LLM Call Logging: What to Capture and How

A healthcare AI startup faced a $120,000 surprise bill after enabling 100% request-response logging for their HIPAA-compliant LLM application. Their logs grew to 2TB in a single month—costing more in storage than the actual model inference. This guide shows you how to capture everything you need for observability and compliance without destroying your budget.

Why LLM Logging Matters

LLM call logging is the foundation of production observability, but it’s a double-edged sword. Without logs, you can’t debug failures, optimize prompts, or prove compliance. With poorly implemented logging, costs spiral out of control.

The core challenge is token economics: every logged request adds storage costs that scale with your token usage. For a system processing 1M requests/day with an average of 1,000 tokens per request, unlogged payload storage can consume 20-30% of your total token budget if not managed properly.

The Three Pillars of LLM Logging Value

Debuggability: When a response goes wrong, you need the exact prompt, context, and model parameters that caused it
Cost Attribution: Break down spend by user, team, feature, or use case
Compliance: For regulated industries, immutable audit trails are non-negotiable

What to Log: The Essential Schema

A production-ready LLM log entry should capture the complete lifecycle of each request. Here’s the canonical schema:

Core Request-Response Fields

Field	Type	Purpose	Required
`request_id`	UUID	Unique identifier for correlation	Yes
`timestamp`	ISO 8601	When the request was made	Yes
`model`	String	Model name (e.g., “claude-3-5-sonnet”)	Yes
`user_id`	String	Attribution for cost and abuse detection	Yes
`input_tokens`	Integer	Token count for billing and optimization	Yes
`output_tokens`	Integer	Token count for billing and optimization	Yes
`latency_ms`	Integer	Performance monitoring	Yes
`prompt`	String	Full system + user prompt (may be truncated)	Yes
`response`	String	Model output (may be truncated)	Yes
`status`	Enum	success / error / timeout / rate_limited	Yes

Advanced Metadata Fields

Field	Type	Purpose
`temperature`	Float	Reproducibility and debugging
`max_tokens`	Integer	Request configuration
`tools_used`	Array	Tool call tracking for agents
`context_window`	Integer	Model context size
`cache_hit`	Boolean	Prompt caching efficiency
`streaming`	Boolean	Streaming vs synchronous
`region`	String	Multi-region deployment tracking
`version`	String	Prompt template version

Privacy and Compliance Considerations

Logging LLM calls in production requires careful attention to data privacy regulations. The following framework ensures compliance while maintaining observability.

Data Classification and Handling

Redaction Strategies:

Pattern-based redaction: Remove SSNs, credit cards, phone numbers using regex
Hashing: Use SHA-256 for user IDs to maintain uniqueness without exposing identity
Selective logging: Log metadata only for sensitive domains (e.g., healthcare, finance)

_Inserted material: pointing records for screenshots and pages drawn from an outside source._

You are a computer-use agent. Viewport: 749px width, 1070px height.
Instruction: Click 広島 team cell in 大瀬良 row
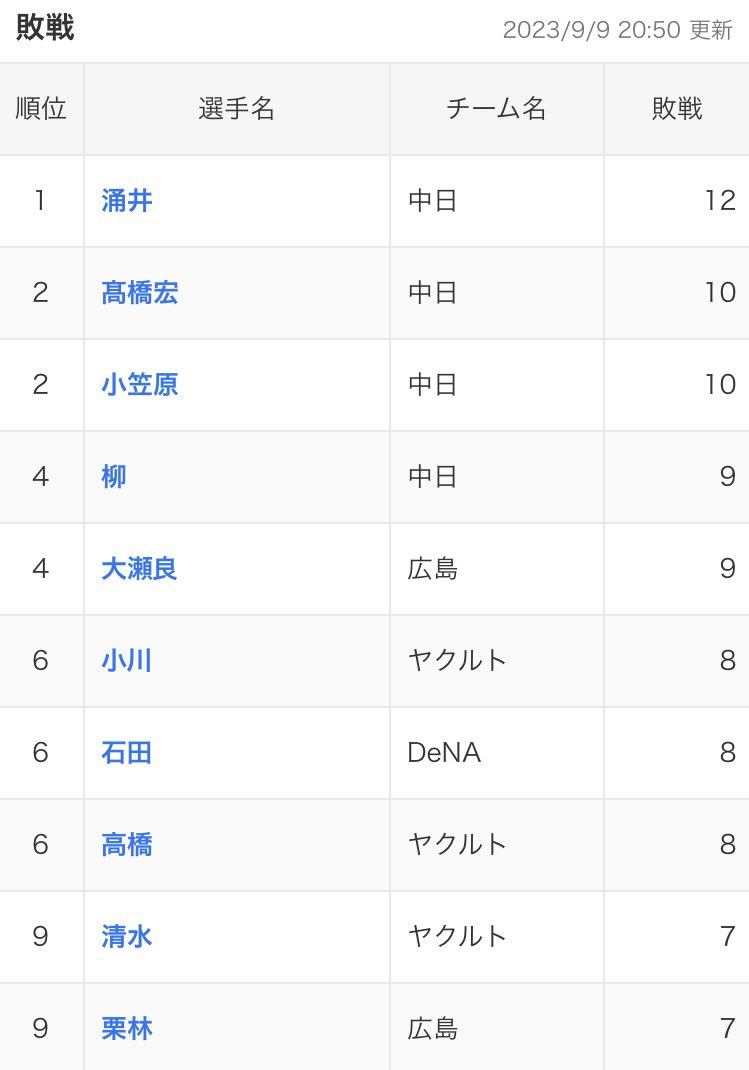click(497, 568)
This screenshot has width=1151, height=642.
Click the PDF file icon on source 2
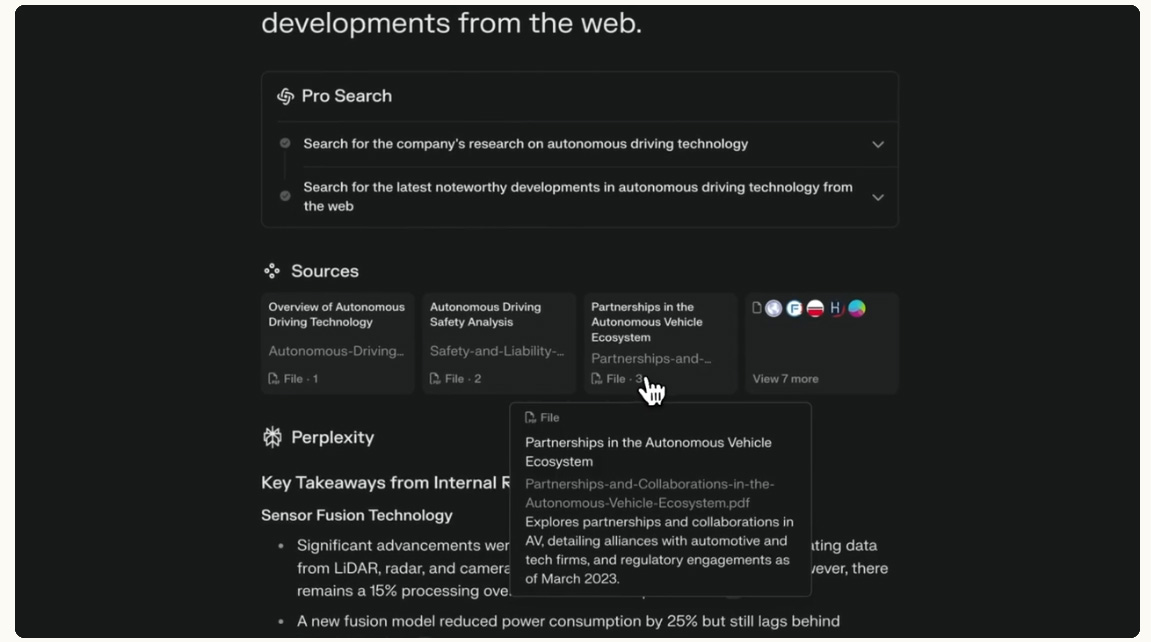[435, 379]
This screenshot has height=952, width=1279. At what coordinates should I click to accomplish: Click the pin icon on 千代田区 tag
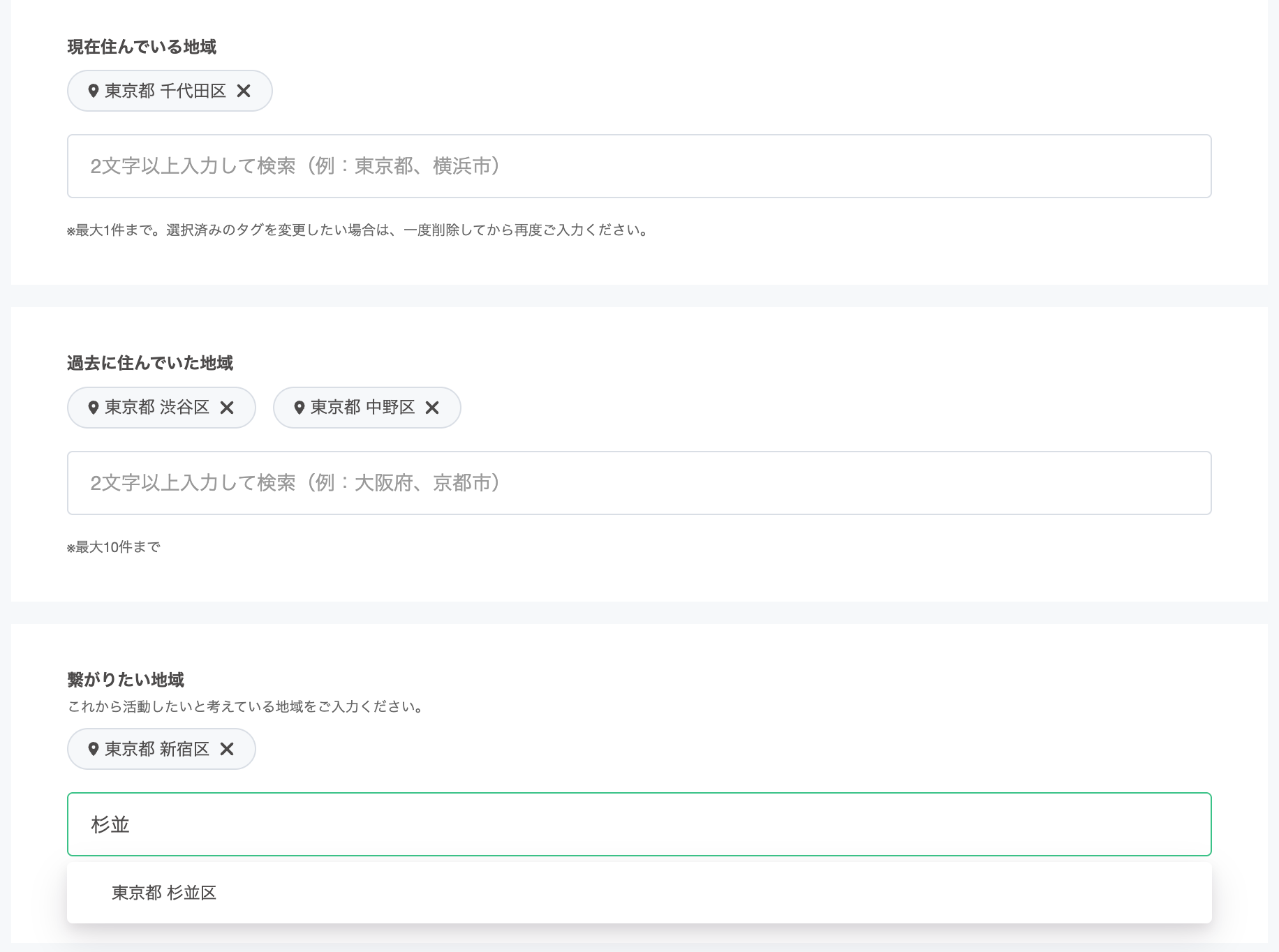pyautogui.click(x=93, y=91)
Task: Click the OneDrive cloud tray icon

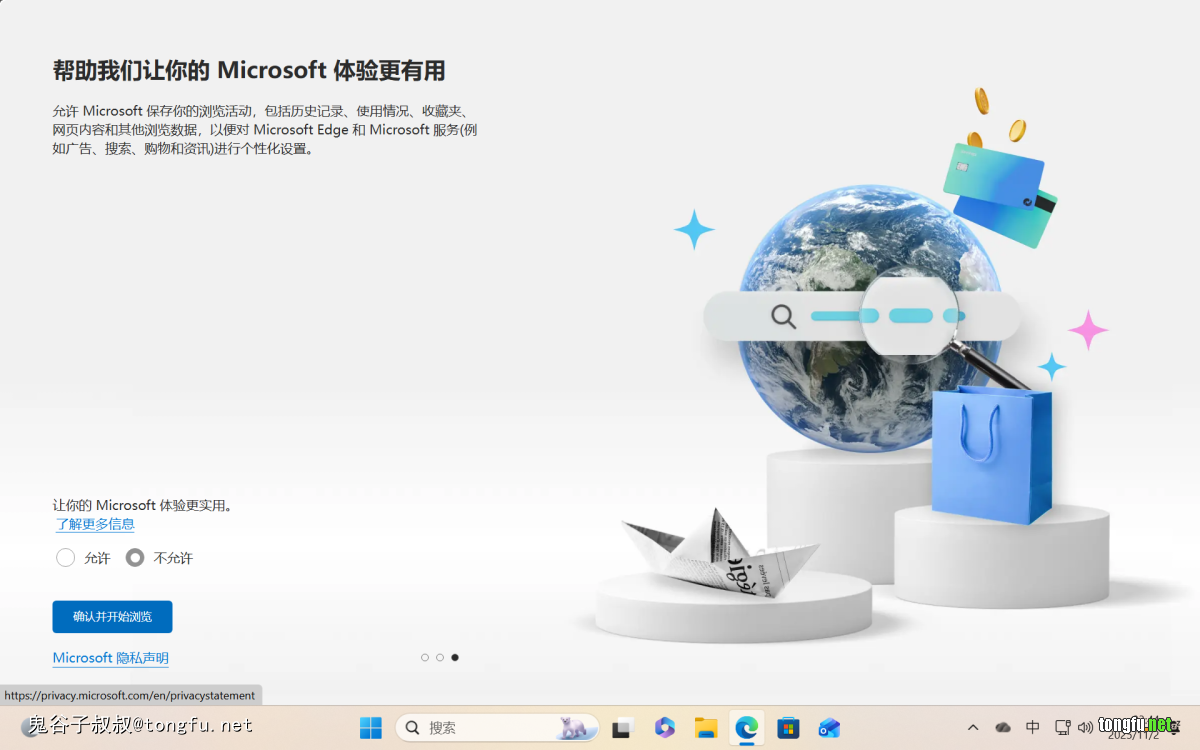Action: (1003, 728)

Retention Policies by Compliance Framework:

Framework	Max Retention	Log Requirements	Special Notes
HIPAA	6 years	Audit logs of all PHI access	Encrypt at rest, access logging
GDPR	30-90 days (user request)	Right to erasure compliance	Must be able to delete user logs
SOC 2	1 year	All access and modifications	Immutable storage recommended
PCI DSS	1 year	No PAN (card numbers) in logs	Tokenize before logging

Implementation: Privacy-Preserving Logger

Python

import hashlib
import re
import json
from typing import Dict, Any

class PrivacySafeLLMLogger:
    """Production logger with PII redaction and sampling"""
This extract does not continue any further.